Crânes tondus, en vous abandonnant complètement à la volonté et aux caprices d'un autre que vous avez fourré au-dessus de vos têtes, au point de vous en remettre à lui pour toutes choses, vous vous imaginez, posséder l'attitude juste et ainsi être sans affaires et sans désirs. En réalité, vous ne faites, que vous comporter comme les tout jeunes singes qui ne quittent pas leur mère un seul instant, s'agrippant fébrilement à elle, tant ils sont remplis de crainte. Et avec le temps, vous devenez comme ces arbres desséchés que rien ne distingue des autres en hiver mais qui, le temps venu, ne poussent plus de feuilles et ne donnent plus de fruits. Dans une telle passivité, comment pouvez-vous espérer voir l'esprit originel ?

 

Crânes tondus, vous êtes déjà morts.

*

Impuissants à voir l'esprit originel et par là à vivre par vous-mêmes, vous masquez votre insignifiance en revêtant la dépouille des autres: morts ou vivants. Vous accumulez les points de vue et cultivez la nuance, la différence et la convergence. Ainsi vous vous pavanez. Parce que vous éblouissez les sots avec vos tours, vous vous prenez pour des éveillés. [...]

*

Vous n'avez besoin de personne pour voir la lumière du soleil. Tout ce que les autres peuvent dire à ce sujet vous est inutile. Vous êtes dans la lumière. [...] Il en est de même pour l'esprit originel. Il est toujours présent, aussi éclatant que la lumière du soleil. Lui non plus vous ne pouvez ni l'accaparer, ni vous en défaire.[...]

*

Crânes tondus, considérez tous les patriarches et tous les bavards tels que moi comme des imposteurs puisqu'ils vous parlent de ce qu'ils ne peuvent ni vous montrer, ni vous donner. La seule utilité qu'on peut à la rigueur leur accorder, c'est d'affirmer que tout être a la nature de Bouddha. Mais c'est à chacun d'entre nous de la chercher par lui-même, sans se laisser détourner par quoi que ce soit d'autre, pour la voir enfin dans sa réalité fulgurante. Crânes tondus, si vous vous laissez séduire par les paroles des patriarches et tous leurs tours d'illusionnistes vous êtes perdus.

*

[...] S'il en est parmi vous qui en m'écoutant sont frappés par quelque chose de plus grand et de plus profond que mes paroles et qui n'est pas cette sorte de torpeur béate dans laquelle se complaisent, s'imaginant ainsi se trouver dans l'esprit originel, mais une lucidité simple et active, alors à ceux-là je peux seulement indiquer l'orientation juste et montrer le chemin.
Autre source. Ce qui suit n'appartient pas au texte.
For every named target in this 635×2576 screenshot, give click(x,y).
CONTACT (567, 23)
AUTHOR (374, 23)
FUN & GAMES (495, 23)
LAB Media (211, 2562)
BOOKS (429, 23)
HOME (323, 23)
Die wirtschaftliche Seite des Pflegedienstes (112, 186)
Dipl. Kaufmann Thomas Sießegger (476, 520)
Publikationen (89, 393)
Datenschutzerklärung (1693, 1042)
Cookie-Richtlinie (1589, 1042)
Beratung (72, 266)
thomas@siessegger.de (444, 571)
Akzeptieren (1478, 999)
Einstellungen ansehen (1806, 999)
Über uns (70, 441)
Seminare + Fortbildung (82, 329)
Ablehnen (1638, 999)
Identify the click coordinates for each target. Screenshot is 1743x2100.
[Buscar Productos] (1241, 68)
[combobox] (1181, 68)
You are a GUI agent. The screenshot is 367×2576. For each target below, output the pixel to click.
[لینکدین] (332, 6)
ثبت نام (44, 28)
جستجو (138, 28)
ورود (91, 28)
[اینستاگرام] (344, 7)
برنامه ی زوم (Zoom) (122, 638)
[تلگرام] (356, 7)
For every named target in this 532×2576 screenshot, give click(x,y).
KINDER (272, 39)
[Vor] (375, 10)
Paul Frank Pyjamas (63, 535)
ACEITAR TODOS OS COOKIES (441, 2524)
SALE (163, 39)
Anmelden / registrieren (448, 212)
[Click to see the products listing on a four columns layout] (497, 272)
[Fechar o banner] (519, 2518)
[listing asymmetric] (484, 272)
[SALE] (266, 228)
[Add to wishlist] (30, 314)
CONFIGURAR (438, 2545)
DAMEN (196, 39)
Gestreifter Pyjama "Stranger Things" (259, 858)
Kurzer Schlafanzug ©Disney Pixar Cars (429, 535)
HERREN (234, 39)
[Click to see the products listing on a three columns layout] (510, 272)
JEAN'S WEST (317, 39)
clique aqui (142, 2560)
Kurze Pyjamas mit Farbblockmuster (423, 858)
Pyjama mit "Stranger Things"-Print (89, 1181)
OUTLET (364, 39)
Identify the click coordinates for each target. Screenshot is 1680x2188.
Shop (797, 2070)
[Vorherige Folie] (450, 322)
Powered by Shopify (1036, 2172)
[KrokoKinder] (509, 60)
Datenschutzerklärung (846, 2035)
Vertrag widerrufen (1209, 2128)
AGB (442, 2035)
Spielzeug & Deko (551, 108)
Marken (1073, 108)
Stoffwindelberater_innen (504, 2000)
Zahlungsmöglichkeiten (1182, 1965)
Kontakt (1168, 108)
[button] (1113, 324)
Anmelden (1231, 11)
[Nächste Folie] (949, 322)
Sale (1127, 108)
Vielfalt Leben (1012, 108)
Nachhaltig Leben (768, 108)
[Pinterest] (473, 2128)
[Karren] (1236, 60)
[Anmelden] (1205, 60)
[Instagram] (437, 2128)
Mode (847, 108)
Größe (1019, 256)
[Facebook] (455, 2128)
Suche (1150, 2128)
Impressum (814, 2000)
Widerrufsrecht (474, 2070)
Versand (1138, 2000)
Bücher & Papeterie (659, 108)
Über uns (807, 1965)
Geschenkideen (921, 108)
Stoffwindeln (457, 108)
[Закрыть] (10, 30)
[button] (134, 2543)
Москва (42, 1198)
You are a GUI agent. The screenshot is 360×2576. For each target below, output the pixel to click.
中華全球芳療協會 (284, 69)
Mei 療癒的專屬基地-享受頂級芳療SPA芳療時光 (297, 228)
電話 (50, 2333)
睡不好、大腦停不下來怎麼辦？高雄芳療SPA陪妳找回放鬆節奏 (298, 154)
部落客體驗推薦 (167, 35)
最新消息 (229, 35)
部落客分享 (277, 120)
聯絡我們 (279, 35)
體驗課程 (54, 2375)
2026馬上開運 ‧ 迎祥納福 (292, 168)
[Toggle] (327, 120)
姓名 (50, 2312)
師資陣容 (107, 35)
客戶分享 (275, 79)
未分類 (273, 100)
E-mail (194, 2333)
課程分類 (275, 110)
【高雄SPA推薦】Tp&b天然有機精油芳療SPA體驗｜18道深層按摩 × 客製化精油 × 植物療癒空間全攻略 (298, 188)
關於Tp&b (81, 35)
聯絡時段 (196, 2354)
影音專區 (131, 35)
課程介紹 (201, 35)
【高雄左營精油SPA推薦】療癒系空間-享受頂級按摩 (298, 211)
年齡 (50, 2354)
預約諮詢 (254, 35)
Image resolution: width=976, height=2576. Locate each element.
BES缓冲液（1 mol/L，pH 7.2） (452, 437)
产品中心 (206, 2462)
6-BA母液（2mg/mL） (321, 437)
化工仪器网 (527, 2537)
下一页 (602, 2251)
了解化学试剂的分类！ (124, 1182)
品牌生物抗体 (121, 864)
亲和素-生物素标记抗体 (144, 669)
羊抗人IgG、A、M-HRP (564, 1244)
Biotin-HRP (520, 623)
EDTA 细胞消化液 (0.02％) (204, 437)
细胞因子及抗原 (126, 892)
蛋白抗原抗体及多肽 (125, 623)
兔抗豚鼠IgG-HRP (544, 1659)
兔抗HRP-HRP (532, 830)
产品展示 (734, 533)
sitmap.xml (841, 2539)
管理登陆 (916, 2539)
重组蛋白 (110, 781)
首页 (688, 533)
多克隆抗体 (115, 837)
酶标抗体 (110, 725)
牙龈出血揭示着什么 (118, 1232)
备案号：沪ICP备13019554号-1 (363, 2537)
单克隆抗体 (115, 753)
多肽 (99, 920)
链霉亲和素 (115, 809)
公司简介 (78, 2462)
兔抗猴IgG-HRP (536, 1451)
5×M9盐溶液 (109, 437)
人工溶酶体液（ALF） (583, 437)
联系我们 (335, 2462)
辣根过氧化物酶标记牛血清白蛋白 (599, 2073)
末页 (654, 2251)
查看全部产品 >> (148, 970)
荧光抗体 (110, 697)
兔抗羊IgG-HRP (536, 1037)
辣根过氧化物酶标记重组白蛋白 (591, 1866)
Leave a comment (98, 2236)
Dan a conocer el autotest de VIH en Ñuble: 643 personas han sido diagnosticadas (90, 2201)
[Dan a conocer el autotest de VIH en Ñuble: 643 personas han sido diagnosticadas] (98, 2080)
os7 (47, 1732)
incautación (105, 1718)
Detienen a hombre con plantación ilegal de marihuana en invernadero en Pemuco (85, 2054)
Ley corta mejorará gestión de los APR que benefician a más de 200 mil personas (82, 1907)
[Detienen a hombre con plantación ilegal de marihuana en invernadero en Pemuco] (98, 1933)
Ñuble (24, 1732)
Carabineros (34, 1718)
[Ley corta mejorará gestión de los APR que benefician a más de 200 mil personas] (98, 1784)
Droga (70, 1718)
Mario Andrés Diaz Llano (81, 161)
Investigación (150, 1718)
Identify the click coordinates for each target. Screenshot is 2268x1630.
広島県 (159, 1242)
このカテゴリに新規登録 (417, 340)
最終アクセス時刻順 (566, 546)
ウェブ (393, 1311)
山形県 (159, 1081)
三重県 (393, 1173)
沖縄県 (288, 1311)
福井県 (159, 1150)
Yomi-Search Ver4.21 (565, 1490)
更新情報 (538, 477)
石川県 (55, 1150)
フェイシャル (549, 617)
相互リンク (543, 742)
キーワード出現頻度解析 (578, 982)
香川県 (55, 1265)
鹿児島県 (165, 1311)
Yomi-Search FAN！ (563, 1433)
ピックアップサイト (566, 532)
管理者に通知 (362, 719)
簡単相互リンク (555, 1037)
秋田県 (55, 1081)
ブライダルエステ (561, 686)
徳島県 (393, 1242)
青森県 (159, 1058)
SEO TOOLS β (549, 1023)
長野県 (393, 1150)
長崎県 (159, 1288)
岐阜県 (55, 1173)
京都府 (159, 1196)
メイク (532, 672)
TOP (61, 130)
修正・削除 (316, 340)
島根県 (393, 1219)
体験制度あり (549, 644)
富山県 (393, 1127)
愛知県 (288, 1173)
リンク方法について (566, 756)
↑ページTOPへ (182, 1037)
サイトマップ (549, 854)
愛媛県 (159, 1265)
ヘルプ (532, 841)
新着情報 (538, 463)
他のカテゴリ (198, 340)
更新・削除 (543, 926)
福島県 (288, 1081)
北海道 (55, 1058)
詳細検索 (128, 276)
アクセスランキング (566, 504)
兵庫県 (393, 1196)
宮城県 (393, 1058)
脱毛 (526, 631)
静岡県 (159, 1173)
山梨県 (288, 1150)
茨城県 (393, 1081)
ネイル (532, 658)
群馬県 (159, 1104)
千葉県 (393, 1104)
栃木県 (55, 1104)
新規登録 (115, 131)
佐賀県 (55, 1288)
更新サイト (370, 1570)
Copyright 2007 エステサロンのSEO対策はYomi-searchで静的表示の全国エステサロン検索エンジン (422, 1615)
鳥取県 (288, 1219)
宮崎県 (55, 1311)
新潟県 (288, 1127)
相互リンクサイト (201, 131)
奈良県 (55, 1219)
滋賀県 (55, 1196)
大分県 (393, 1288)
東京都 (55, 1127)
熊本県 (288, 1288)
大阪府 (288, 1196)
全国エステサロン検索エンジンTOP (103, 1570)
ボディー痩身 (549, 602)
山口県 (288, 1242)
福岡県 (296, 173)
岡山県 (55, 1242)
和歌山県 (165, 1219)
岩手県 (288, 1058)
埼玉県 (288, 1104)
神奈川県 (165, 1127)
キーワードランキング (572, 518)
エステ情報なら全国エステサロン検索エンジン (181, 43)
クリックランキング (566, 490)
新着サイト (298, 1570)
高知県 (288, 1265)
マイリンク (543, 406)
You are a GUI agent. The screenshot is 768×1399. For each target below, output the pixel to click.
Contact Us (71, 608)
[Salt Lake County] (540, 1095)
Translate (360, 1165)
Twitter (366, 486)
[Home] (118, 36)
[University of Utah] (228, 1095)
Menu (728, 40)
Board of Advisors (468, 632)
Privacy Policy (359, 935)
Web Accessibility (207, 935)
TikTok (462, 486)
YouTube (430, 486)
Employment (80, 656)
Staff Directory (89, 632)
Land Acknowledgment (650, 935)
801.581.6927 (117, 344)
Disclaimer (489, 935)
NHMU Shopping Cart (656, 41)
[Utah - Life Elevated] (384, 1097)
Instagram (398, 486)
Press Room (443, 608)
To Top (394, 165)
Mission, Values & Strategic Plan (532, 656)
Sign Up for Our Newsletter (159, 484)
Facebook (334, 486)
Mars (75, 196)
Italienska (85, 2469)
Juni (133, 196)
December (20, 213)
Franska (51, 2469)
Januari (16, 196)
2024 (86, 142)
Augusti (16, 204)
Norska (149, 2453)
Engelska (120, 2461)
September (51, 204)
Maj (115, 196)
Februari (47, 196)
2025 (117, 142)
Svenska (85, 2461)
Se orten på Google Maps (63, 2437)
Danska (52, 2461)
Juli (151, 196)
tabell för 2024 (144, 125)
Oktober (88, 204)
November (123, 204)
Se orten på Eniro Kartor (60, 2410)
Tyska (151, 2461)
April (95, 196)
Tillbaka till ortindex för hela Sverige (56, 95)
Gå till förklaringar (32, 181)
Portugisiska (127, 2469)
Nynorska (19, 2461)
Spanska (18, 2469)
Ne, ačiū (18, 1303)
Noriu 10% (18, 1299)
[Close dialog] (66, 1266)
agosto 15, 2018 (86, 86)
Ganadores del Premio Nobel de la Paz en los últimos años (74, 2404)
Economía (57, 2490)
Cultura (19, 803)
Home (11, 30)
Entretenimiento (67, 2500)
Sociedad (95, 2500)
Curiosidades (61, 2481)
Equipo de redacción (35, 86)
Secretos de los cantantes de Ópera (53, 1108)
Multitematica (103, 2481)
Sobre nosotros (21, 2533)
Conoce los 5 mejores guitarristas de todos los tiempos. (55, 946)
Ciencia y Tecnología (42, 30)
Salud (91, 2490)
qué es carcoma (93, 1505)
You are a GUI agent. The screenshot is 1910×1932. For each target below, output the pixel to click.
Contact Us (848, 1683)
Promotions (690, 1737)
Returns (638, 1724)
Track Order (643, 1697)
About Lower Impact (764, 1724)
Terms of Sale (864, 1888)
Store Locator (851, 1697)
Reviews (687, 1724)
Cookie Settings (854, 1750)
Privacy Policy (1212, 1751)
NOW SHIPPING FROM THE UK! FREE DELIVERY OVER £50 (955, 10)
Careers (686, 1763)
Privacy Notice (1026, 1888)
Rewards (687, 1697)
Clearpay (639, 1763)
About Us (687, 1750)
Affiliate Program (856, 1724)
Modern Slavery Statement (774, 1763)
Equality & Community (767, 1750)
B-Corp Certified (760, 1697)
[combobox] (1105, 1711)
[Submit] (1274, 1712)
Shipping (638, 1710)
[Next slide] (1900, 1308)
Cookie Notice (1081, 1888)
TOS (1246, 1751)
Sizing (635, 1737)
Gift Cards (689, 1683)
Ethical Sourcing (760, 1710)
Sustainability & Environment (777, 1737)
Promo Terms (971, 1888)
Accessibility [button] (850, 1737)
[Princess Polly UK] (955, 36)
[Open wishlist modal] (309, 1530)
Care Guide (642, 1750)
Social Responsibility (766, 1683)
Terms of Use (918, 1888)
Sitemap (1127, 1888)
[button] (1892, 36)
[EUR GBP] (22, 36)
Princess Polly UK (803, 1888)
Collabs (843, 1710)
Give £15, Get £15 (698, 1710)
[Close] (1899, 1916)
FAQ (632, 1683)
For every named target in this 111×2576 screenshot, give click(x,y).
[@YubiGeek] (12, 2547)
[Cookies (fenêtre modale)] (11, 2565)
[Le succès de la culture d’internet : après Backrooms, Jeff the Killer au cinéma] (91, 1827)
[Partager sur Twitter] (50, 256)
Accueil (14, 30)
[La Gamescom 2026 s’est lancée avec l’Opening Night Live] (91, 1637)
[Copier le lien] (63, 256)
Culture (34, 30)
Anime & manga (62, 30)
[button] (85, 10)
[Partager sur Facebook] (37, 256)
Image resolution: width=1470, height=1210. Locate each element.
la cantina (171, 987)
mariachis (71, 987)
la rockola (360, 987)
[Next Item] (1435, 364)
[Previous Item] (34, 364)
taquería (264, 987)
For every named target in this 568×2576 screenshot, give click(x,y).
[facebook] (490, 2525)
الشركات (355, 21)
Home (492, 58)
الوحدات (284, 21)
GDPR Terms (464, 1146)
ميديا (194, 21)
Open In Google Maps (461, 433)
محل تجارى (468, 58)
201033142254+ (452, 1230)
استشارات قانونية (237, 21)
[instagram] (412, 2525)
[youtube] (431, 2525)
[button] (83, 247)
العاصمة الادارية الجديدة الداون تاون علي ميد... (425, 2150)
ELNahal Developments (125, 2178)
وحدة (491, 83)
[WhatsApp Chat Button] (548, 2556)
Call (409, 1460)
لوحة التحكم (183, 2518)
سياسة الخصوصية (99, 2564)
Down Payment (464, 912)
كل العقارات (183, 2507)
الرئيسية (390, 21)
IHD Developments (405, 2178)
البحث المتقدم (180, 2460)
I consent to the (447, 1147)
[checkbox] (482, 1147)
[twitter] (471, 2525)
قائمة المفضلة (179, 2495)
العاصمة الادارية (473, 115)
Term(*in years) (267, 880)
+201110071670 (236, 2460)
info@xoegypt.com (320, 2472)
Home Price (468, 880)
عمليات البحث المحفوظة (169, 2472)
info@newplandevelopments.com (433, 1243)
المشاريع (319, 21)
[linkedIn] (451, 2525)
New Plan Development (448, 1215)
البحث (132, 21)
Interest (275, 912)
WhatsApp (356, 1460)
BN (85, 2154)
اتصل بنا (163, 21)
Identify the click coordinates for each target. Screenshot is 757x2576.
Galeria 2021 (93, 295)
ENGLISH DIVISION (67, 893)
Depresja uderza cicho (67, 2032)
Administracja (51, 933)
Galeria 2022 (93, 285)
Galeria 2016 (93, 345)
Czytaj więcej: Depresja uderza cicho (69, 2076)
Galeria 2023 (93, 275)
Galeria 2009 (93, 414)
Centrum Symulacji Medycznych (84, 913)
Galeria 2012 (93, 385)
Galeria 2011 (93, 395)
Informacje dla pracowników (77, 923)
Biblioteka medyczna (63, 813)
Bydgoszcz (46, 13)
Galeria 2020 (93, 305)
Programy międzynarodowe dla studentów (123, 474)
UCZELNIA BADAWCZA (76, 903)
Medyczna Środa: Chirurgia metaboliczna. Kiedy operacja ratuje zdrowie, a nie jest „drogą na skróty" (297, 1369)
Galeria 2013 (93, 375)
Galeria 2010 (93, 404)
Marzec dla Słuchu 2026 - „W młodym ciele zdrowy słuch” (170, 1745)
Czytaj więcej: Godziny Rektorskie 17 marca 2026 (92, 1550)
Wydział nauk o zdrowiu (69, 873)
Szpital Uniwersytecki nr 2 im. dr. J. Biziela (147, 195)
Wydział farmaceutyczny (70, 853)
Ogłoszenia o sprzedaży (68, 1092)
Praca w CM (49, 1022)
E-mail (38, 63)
Leur propre gangue finira pas se fissurer et tomber d'un seul coup et ils verront briller le joyau de l'esprit originel.

 

Dans cette affaire je n'interviens pas en propre. Je ne suis que passage pour l'esprit originel que certains pressentent à travers moi le vieux Tcheng, qui suis pour le reste également comme la gangue qui enveloppe une pierre précieuse. [...]

*

 Crânes tondus, la pensée de l'esprit originel n'est que le reflet de cet esprit dans l'esprit singulier, comme l'image de la lune vue dans l'eau de la mare n'est que le reflet de la lune. L'esprit originel demeure présent, inchangé et inaffecté par le tumulte de vos pensées et de vos actes, comme la lune reste inchangée et inaffectée que l'eau de la mare soit claire ou boueuse, calme ou agitée ou que la mare soit pleine ou vide. C'est seulement l'image de la lune qui est modifiée ou absente à cause de cela. Il n'y a pas de lune dans la mare. 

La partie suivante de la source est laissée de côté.